Text shown:
▬▬▬▬▬▬▬▬▬▬

Guest Blogging for Authors: 10 Tips to Help You Land Those Valuable Guest Blog Gigs

Guest blogging is a great way for writers to improve visibility. Most host bloggers will allow you to link to your website and to your book "buy" pages, so the post can both improve your name recognition and sell books. It's free advertising and boosts your search engine rank.

Some authors don't have their own blogs and manage to do very well by simply guesting on other blogs several times a month. Ruth Harris did that before I roped her into invited her to join me here.

You don't have to be a published author to benefit. Guest blogging before you have a book out is a good way to pave the way for a launch, and it's an excellent way to raise your profile if you're a freelancer.

But don't assume all bloggers will welcome you. The higher ranked the blog, the more guest blog queries they're getting—and they may be burned out on the whole process.

Here we often get ten or more queries a day, which makes me sad, because we have to turn away most of them. We host a maximum of 12 guests a year, and book many months in advance. We don't often find the experts we need in "cold" email queries.

There are exceptions: the hilarious Melodie Campbell asked to guest blog with a friendly email query. Since she's a well-known author, creative writing teacher, and the President of Crime Writers of Canada, we were honored she wanted to visit.

She'd also been following the blog and mentioned several of her favorite posts, which made her a shoo-in. We've since become cyberfriends and I'm devouring her books.

Unfortunately, not many queriers are like Melodie. In fact, the one thing 99% of requests have in common is they show the writer hasn't visited the blog (although they give it high, generic praise.) But they don't have the slightest idea what the blog is about or who our readers are. Very few have read our "contact us" page.

They usually offer to blog about "the subject of your choice" and the only thing they seem to know about us is that our Alexa rating is low (a good thing) and our readership numbers are high (thanks, you guys!). They don't realize this is a slow blog focused on the publishing industry, and with only 4 posts a month, each post has to offer something pretty special to keep those numbers where they are.

I usually answer each query individually (which makes me feel some empathy with agents and editors.) I thank the writers and wish them all the best in their careers and then suggest that they, um, read a blog before querying.

After a morning in the guest-blog-request trenches, I decided to do some research. I discovered guest blogging is a hot topic in social marketing circles these days. That's because it is now one of the most popular ways to raise SEO and get backlinks to websites.

Unfortunately, it has also become a preferred venue for dodgy marketers and spammers. Many will provide mediocre content full of links to websites unrelated to the post—sometimes ads for male enhancement pills and "adult" sites.

Yeah, I felt kinda dumb when I realized I'd been working so hard to spare the feelings of porn spammers.

The spam problem has become so bad that Matt Cutts, a major Google blogger, says guest blogging has burned itself out. Last month he announced that guest blogging is dead.

Do note that other experts, like blog guru Jon Morrow, say it's only the low-quality content that's been consigned to the trash heap.

Certainly not every potential guest is offering spammy content. Many queries come from editing professionals, designers and fellow authors who might have something worthwhile to share.

Trouble is, they usually approach in an impersonal way and—although they may reference one post—don't have a feel for our tone or content. Often they make demands but don't offer much in return. Yes, we know it will help your book launch to get your covers and links in front of our 40,000 monthly readers. But if your post is simply a thinly disguised ad for your book or services, visitors will click away and may not come back.

▬▬▬▬▬▬▬▬▬▬

Material:
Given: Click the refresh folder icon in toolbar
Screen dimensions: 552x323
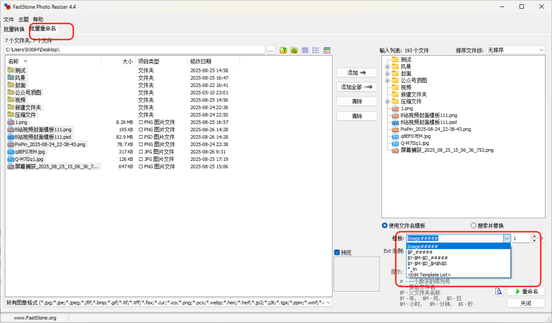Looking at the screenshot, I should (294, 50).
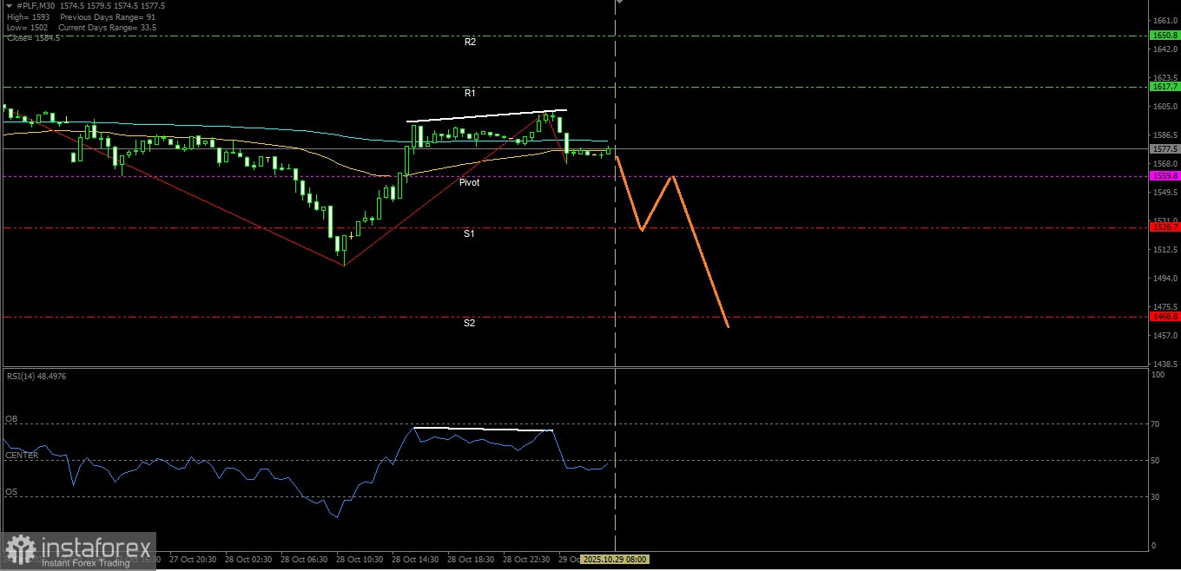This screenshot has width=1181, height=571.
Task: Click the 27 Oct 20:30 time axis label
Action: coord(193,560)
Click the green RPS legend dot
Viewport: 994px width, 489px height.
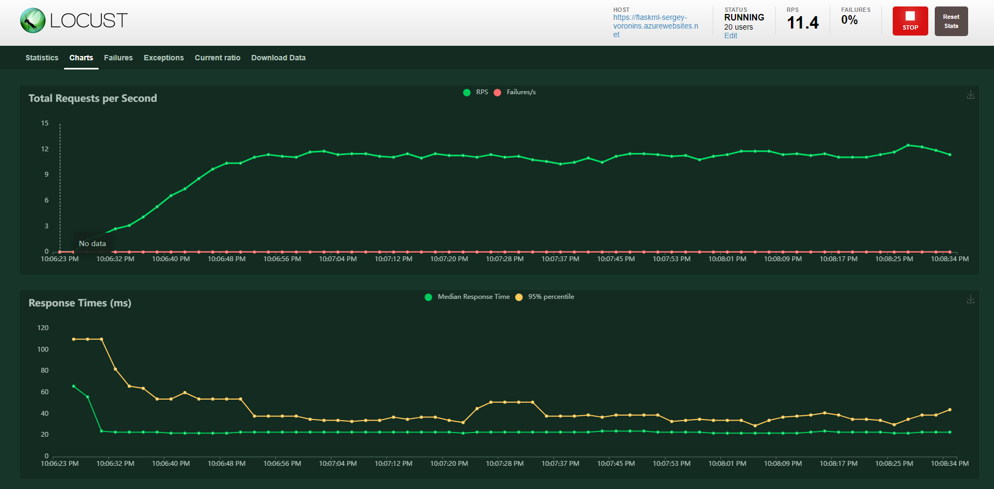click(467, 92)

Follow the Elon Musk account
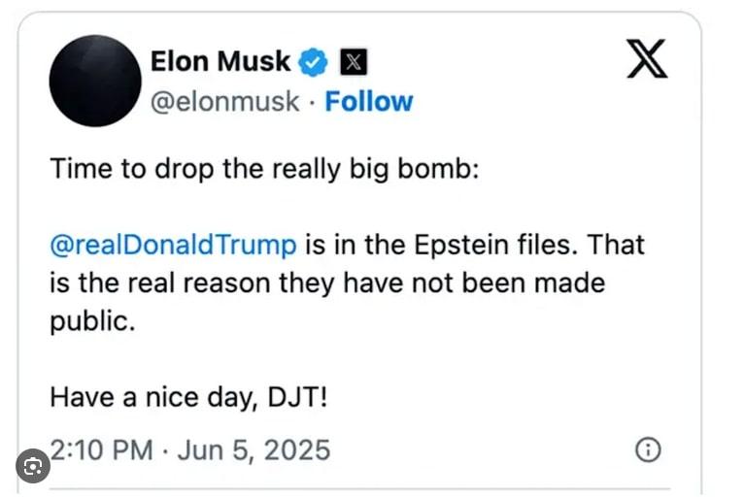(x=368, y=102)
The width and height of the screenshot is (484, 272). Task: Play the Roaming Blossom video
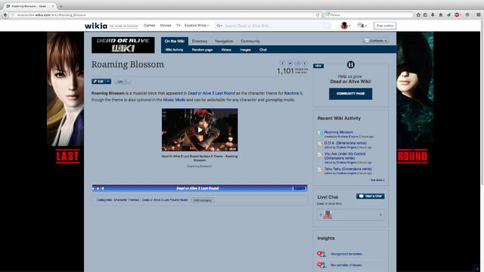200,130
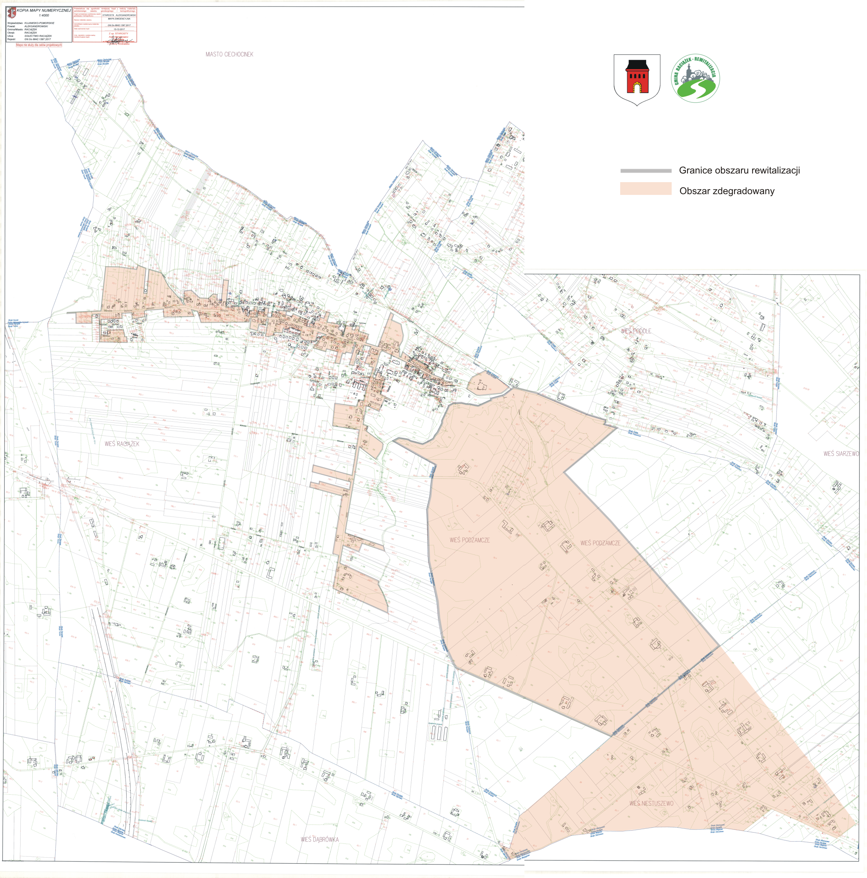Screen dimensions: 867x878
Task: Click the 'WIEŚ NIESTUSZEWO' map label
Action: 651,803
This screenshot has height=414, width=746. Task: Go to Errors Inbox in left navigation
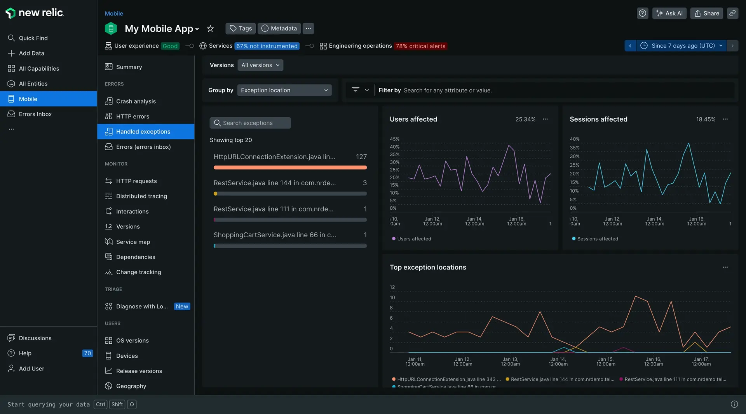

▬▬▬▬▬▬▬▬▬▬

What to work on:
(1) Reproduce the passage of the guest blogging article from "You don't have" to "the whole process.".
(2) Using the guest blogging article, answer each question:
(a) What is the maximum number of guests the blog hosts in a year?
(b) How many posts does the blog publish each month?
(c) How many monthly readers does the blog have?
(3) Please write the next part of the guest blogging article, starting after its final sentence.

Answers provided:
(1)
You don't have to be a published author to benefit. Guest blogging before you have a book out is a good way to pave the way for a launch, and it's an excellent way to raise your profile if you're a freelancer.

But don't assume all bloggers will welcome you. The higher ranked the blog, the more guest blog queries they're getting—and they may be burned out on the whole process.

(2)
(a) 12
(b) 4
(c) 40,000

(3)
Also, guest posts seldom get the hits our own posts do (readers seem to view guests like substitute teachers—not really part of the curriculum.) So a guest spot is something of a gift. You need to make bloggers want to turn their own bookselling platform over to you, either because you have a big following of your own, offer something fresh and unique, or they like you. Preferably all of the above.

Getting your (high quality) work onto a well-known blog is still one of the best ways to raise your search engine profile. The marketers are right about getting those "backlinks" from the blog to your site. It's a great way to get the Google spider-bots to notice you and raise your own website or blog higher on a Google search page.

But selling books isn't the same as selling shampoo or refrigerators.

With books, you're often better off targeting lesser-known blogs. Forget the SEO and Alexa ratings. Look for blogs that address your audience's niche. A visit to a chick lit blog with 50 followers may sell more copies of your chick lit novel than a visit to a general interest blog with 2500.

Here are some tips for authors who want to try guest blogging:

1) Read the blog before you query. Not just one post. Read several—and make sure you check the comments. That's how you can tell if the audience is right for the topic you're pitching. You don't want to pitch a "how to send your first query letter" post to an audience of published authors or a technical post on SEO to a poetry circle.

In fact, you can get great ideas for topics to write about by reading what people are asking questions about in the comments.

2) Comment on the blog. If bloggers have seen your name before, they're going to pay more attention to your query. The best way to break in is to get to know other bloggers and the blog community.

If you show your expertise in a certain subject in a blog comment, the blogger may even seek you out and ask you to be a guest. That's how we find most of our guests: in the comment thread. Not a query in a comment thread (don't do this), but with a useful comment that shows expertise and good writing skills.

It's how I connected with Ruth Harris. She commented several times on this blog and remembered reading her books when they were on the NYT bestseller list, saw she had no blog of her own at that point, and...the rest is history.

3) Learn how to write blog content. That means using sub-headers, lists, bullet points, bolding, and lots of white space. Older writers like me have a lot of re-learning to do when we start to blog.

I'll be writing a post soon about writing 21st century prose. Whether you're writing fiction, essays or blogposts, you attract more readers these days if you can write concise, skimmable copy.

4) Use a friendly, personal tone. A blogpost is not a news article, college thesis, or tech manual. Offer information in an entertaining, non-condescending way. Keep things light and encouraging. If you have a tale of woe, make sure the ending is hopeful and upbeat. (And be careful of language. Make sure it's appropriate for the blog. If you want to guest for somebody like Chuck Wendig, it's fine to go all four-letter in the text. On this blog, not so much.)

5) Don't just target book blogs. Think about where your readers might hang out.

6) Read the guidelines. If a blog doesn't have a separate "guest blog guidelines" page, it may be because they don't take many guests. But there will usually be a "contact us" page, so check it out. Bloggers sometimes don't give guidelines a separate page because spammers have been taught to search for guest blog gigs by Googling the blog name with "guest post guidelines".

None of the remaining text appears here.